On June 14, 1991, Nahodil filed a motion to withdraw his guilty plea pursuant to Fed.R.Crim.P. 32(d). He contends that he is not guilty of using a firearm "during and in relation" to a drug trafficking crime, and that Deborah Braun, the confidential informant and key witness in this case, has not been truthful. By supplemental brief, the government has notified the court that Deborah Braun died on August 11, 1991, at Shamokin General Hospital. Although the cause and manner of death are still under investigation, the government indicates that death was apparently due to a drug overdose.
"If a motion for withdrawal of a plea of guilty or nolo contendere is made before sentence is imposed, ... the court may permit withdrawal of the plea upon a showing by the defendant of any fair or just reason." Fed.R.Crim.P. 32(d). A determination of whether to allow withdrawal of a guilty plea requires consideration of the facts and circumstances in each case. United States v. Crowley, 529 F.2d 1066, 1071 (3d Cir.1976). Such a motion should be construed liberally in favor of the accused. United States v. Young, 424 F.2d 1276, 1279 (3d Cir.1970); United States v. Hancock, 607 F.2d 337 (10th Cir.1979).
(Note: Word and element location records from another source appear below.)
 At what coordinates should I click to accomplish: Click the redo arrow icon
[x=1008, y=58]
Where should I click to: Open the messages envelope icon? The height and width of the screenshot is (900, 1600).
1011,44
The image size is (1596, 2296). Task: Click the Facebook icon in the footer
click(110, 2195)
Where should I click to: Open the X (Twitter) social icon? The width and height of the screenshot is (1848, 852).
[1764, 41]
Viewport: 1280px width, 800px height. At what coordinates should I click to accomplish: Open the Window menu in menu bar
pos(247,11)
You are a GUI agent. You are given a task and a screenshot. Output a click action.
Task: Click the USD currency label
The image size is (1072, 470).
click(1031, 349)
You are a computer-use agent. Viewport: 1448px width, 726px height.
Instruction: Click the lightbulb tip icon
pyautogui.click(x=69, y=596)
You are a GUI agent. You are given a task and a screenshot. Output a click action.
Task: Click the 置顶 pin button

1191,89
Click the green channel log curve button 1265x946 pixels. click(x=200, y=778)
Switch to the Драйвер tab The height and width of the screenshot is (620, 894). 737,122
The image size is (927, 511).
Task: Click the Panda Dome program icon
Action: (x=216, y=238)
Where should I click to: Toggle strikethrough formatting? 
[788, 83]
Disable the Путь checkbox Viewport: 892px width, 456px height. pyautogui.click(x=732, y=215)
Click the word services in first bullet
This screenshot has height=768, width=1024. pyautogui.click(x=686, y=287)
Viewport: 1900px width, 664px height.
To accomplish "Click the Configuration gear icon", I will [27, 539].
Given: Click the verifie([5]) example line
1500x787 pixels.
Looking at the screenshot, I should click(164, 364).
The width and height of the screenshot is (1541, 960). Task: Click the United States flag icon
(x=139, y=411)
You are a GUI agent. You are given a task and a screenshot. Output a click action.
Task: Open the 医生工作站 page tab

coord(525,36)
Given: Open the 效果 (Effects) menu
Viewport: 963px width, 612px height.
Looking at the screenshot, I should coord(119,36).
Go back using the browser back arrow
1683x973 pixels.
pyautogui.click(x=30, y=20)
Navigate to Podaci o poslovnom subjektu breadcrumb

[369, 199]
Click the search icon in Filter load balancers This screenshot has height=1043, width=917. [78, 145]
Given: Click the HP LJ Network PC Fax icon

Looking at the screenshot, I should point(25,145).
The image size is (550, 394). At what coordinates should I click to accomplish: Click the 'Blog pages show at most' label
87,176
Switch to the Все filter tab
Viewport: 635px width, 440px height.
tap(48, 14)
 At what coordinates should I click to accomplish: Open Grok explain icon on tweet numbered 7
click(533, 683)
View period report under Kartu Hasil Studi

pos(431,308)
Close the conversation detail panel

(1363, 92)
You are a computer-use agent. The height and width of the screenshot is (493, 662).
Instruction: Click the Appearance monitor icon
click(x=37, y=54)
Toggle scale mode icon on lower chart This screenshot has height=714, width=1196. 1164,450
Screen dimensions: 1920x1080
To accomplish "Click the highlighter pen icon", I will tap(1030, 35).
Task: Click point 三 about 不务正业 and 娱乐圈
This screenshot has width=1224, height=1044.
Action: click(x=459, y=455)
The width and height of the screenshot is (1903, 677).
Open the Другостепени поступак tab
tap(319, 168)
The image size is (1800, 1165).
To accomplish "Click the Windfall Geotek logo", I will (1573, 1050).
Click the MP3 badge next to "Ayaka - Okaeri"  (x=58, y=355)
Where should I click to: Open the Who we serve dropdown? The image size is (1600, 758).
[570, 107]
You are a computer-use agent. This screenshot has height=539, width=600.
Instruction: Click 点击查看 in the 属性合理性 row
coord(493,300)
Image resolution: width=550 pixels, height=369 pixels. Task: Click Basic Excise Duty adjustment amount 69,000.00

However, a criminal defendant has no absolute right to withdraw a guilty plea under Rule 32(d). United States v. Martinez, 785 F.2d 111, 115 (3d Cir.1986), citing United States v. Trott, 779 F.2d 912, 915 (3d Cir.1985); Government of the Virgin Islands v. Berry, 631 F.2d 214, 219-20 (3d Cir.1980). Withdrawal of a guilty plea is a privilege, not a right. Id. at 220.1
Both parties have cited Third Circuit cases for the three factors which the court of appeals considers when reviewing a district court's disposition of a motion to withdraw a guilty plea pursuant to Rule 32(d). These three factors are: 1) whether the defendant asserts his innocence; 2) whether the government would be prejudiced by withdrawal; and 3) the strength of the defendant's reasons for moving to withdraw. See, e.g., United States v. Martinez, 785 F.2d at 114.2 While this is a correct recitation of the law concerning the court of appeals' review of a district court's ruling on a Rule 32(d) motion, the court prefers to determine the motion in accordance with the analysis set forth in the advisory notes to the Rule. This approach combines above factors (1) and (3), as they both relate to defendant's reasons for seeking the plea withdrawal, and makes them the initial consideration for the court. The court does not consider whether the government would be prejudiced by withdrawal of the plea unless and until the defendant first establishes a "fair and just" reason for the withdrawal of the plea.